Directions for this task> Scale the listing between the line containing "Home (585, 94)" and the line containing "PARTILHE ESTA NOTÍCIA (355, 2323)", inclusive. Write out each of those lines again, request lines too, with every answer coordinate multiplied by 1.15 and rounded to a whole number, halves rounding up.

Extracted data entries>
◆ ◆ ◆ ◆ ◆
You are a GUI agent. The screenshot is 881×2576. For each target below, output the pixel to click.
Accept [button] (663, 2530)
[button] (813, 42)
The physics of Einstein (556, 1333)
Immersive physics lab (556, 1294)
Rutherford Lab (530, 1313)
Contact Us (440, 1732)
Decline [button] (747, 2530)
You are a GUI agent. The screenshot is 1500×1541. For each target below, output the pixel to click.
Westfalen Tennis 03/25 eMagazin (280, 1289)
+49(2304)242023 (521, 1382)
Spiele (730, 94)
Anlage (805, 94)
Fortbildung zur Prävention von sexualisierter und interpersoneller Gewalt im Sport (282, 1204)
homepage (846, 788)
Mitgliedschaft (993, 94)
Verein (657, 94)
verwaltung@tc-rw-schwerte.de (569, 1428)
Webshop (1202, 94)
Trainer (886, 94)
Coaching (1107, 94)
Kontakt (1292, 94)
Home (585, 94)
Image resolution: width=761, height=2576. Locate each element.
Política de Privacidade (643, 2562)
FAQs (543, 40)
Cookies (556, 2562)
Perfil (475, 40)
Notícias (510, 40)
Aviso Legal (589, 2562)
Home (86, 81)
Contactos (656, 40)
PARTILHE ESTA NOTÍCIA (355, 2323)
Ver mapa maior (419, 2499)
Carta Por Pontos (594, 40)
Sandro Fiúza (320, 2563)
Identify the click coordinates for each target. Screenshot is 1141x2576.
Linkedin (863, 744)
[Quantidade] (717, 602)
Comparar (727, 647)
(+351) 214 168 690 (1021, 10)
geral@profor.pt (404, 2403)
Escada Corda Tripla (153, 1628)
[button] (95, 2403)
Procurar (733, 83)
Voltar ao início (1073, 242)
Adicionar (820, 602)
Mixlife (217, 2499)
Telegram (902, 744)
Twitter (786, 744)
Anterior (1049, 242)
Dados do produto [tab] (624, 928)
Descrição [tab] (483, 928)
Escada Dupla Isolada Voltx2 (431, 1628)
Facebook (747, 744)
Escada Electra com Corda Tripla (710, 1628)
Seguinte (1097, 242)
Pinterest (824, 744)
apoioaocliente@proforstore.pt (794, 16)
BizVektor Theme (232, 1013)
◆ ◆ ◆ ◆ ◆
Task result>
Home (673, 108)
Image resolution: width=761, height=2576. Locate each element.
Política de Privacidade (739, 2946)
FAQs (624, 46)
Cookies (639, 2946)
Perfil (546, 46)
Notícias (587, 46)
Aviso Legal (677, 2946)
Home (99, 93)
Contactos (754, 46)
PARTILHE ESTA NOTÍCIA (408, 2671)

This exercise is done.